───── TEXT SECTION ─────

Guides/LinuxLinux/Linux and DevOps Command Cheat Sheet

Linux and DevOps Command Cheat Sheet

The Linux commands DevOps engineers actually run, in one scannable reference: files, permissions, processes, systemd, networking, packages, performance, disk, and logs. The commands you reach for at 2am, with links to the deep dives.


A working reference, not a textbook - the commands that come up over and over operating real systems. Skim it, keep it open, and follow the links to the full guides when you want the why behind a command.

Navigation and files

pwd                          # where am I
ls -lah                      # list, long format, all files, human sizes
cd -                         # jump back to the previous directory
find . -name "*.log" -mtime -1     # files matching a name, modified in last day
find /var -type f -size +100M      # files over 100MB
grep -rn "TODO" src/         # recursive search, with line numbers
grep -C 3 "error" app.log    # match plus 3 lines of context
tree -L 2                     # directory tree, 2 levels deep
du -sh *                     # size of each item in the current dir
df -h                        # disk space per filesystem
tar -czf out.tgz dir/        # create a gzipped archive
tar -xzf out.tgz             # extract it

See the full walkthrough in Linux for DevOps: The Fundamentals.

───── LISTING ─────

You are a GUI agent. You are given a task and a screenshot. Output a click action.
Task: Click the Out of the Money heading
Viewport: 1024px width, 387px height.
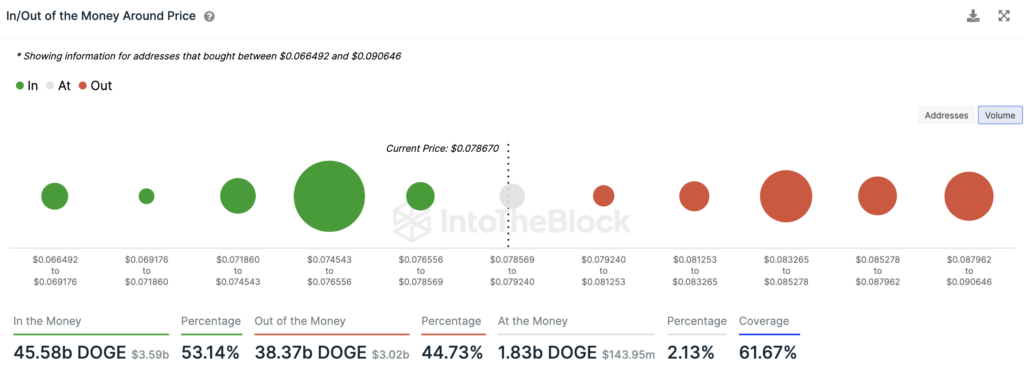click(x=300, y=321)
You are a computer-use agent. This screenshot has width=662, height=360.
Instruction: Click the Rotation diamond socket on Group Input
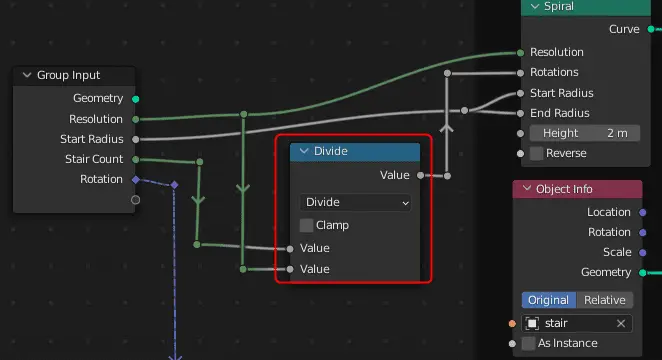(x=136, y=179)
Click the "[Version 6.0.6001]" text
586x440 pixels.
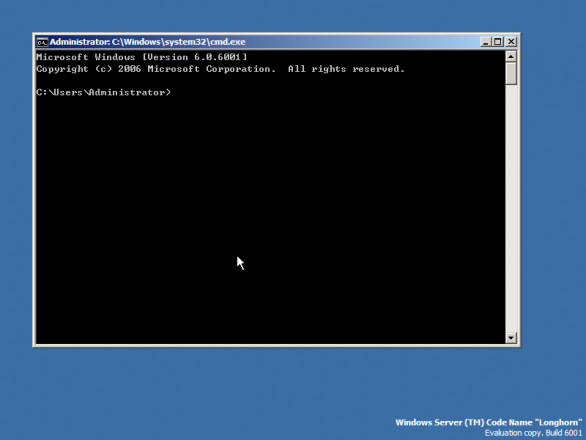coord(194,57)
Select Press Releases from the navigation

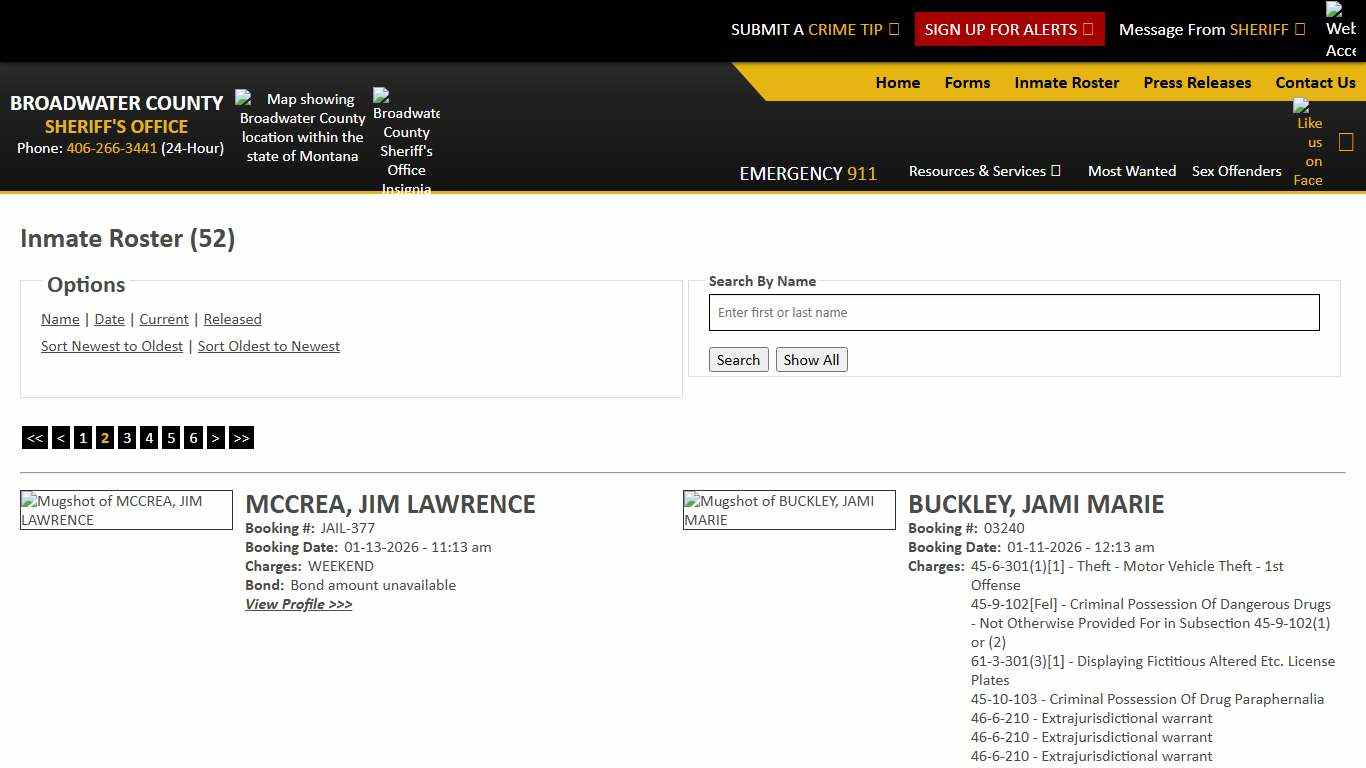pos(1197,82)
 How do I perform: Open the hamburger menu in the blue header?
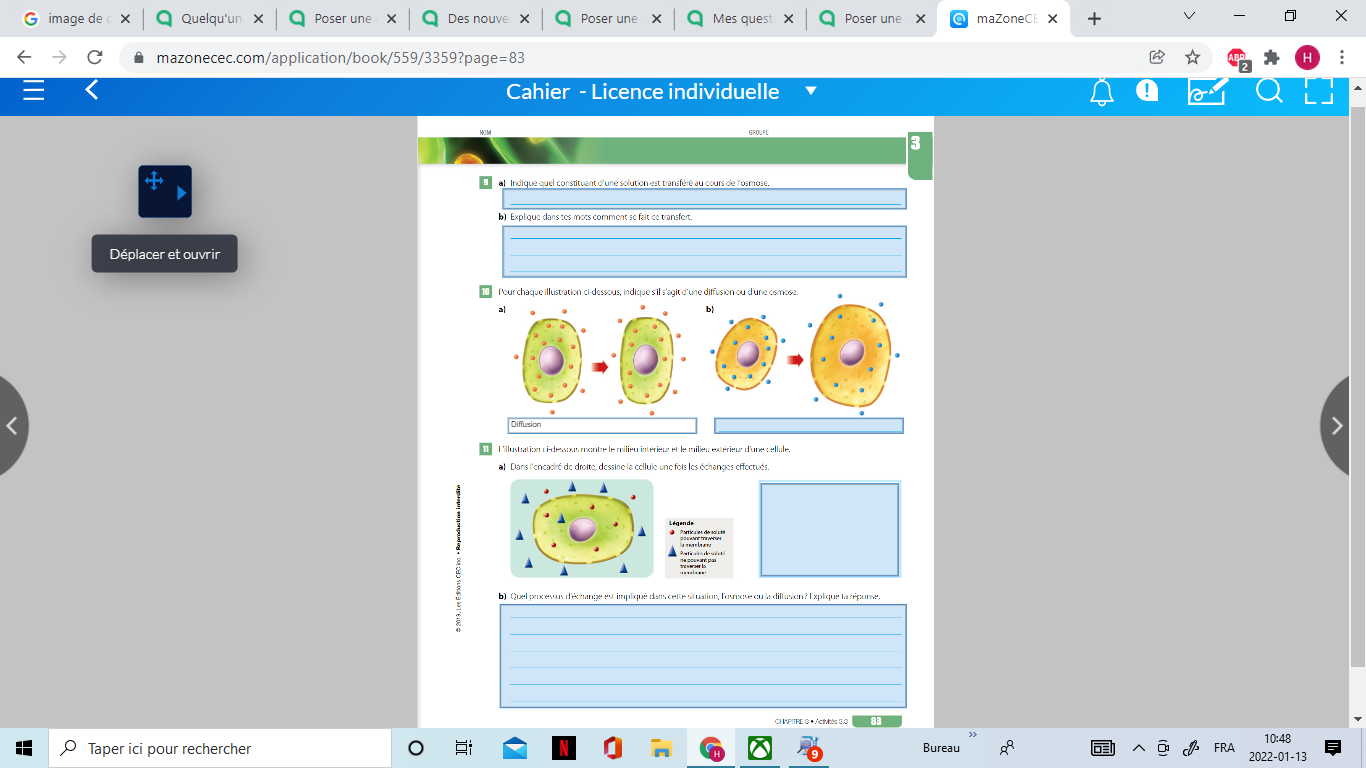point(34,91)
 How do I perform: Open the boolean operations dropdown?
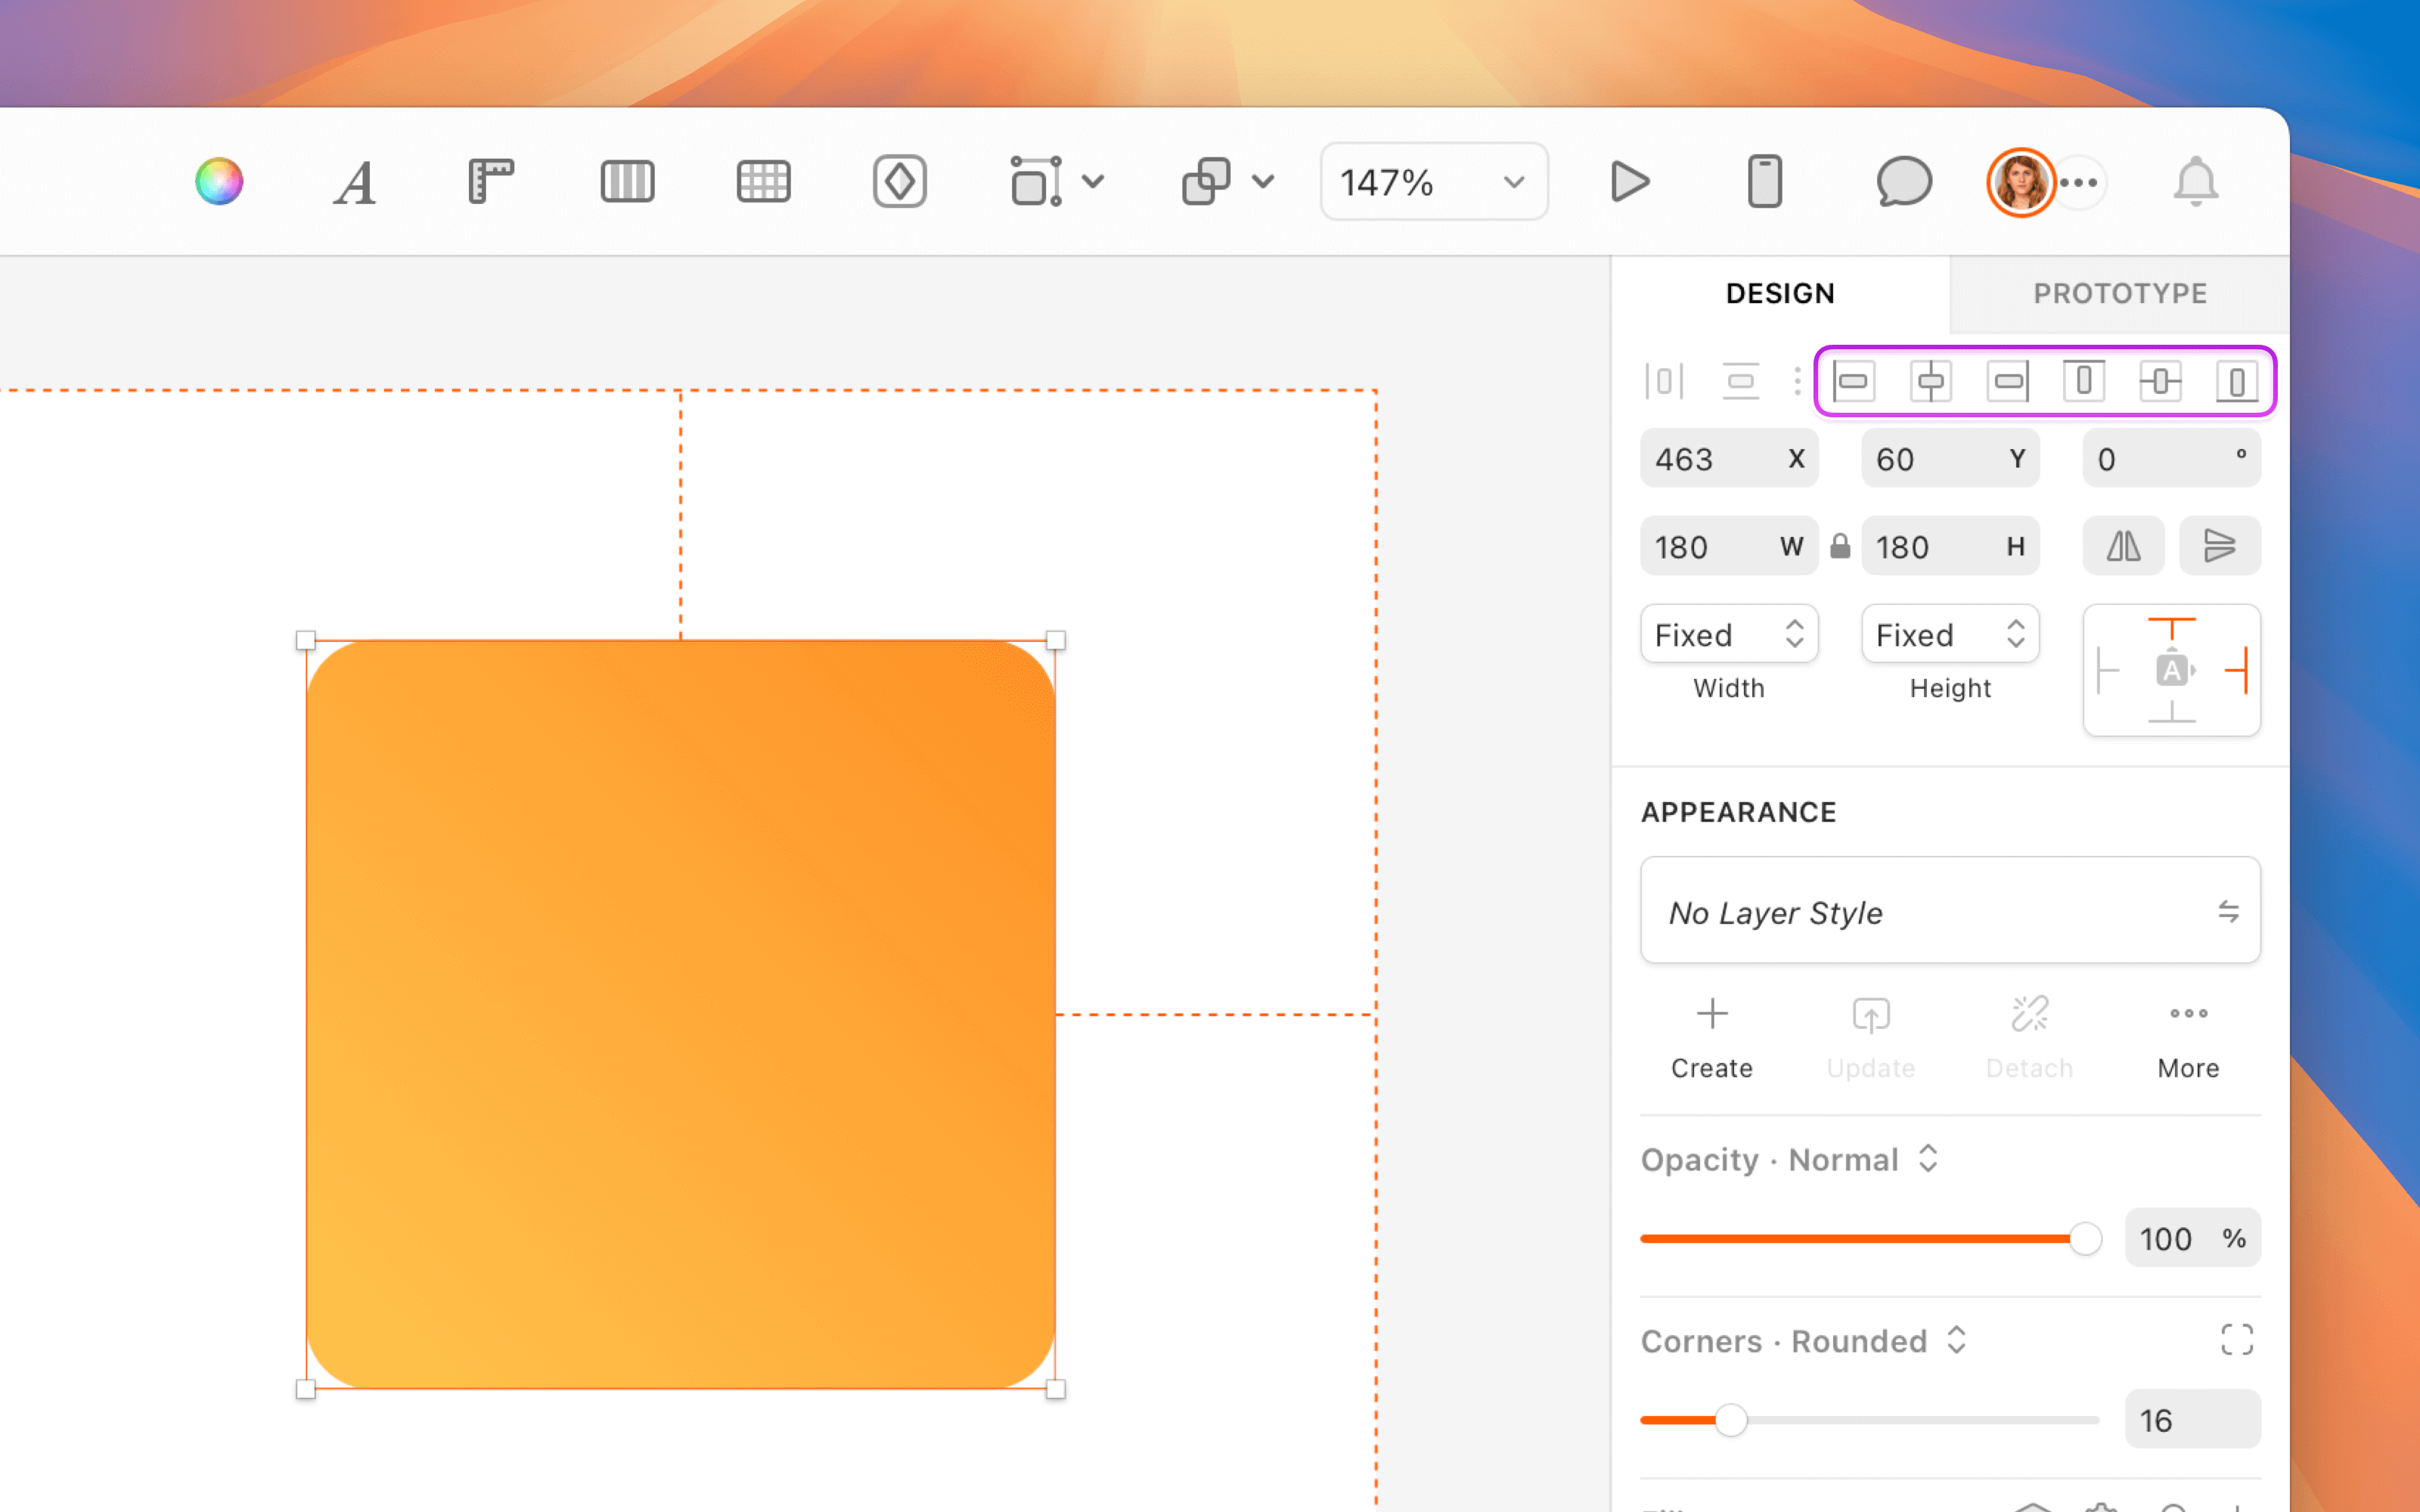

─────

▶ COMPLETE THE FOLLOWING:
A. Could you copy, word for word, the part of the Linux cheat sheet between "Guides/LinuxLinux/Linux and DevOps" and "behind a command.", inclusive?
B. Would you write out, unchanged, the lines of the rows between the lines holding "You are a computer-use" and "pos(1197,82)", inclusive, omitting the pictures?

▶ THE RESULTS:
A.
Guides/LinuxLinux/Linux and DevOps Command Cheat Sheet

Linux and DevOps Command Cheat Sheet

The Linux commands DevOps engineers actually run, in one scannable reference: files, permissions, processes, systemd, networking, packages, performance, disk, and logs. The commands you reach for at 2am, with links to the deep dives.


A working reference, not a textbook - the commands that come up over and over operating real systems. Skim it, keep it open, and follow the links to the full guides when you want the why behind a command.

B.
You are a computer-use agent. This screenshot has width=662, height=360.
Instruction: Click the Rotation diamond socket on Group Input
(x=136, y=179)
Click the "[Version 6.0.6001]" text
586x440 pixels.
coord(194,57)
Select Press Releases from the navigation

pos(1197,82)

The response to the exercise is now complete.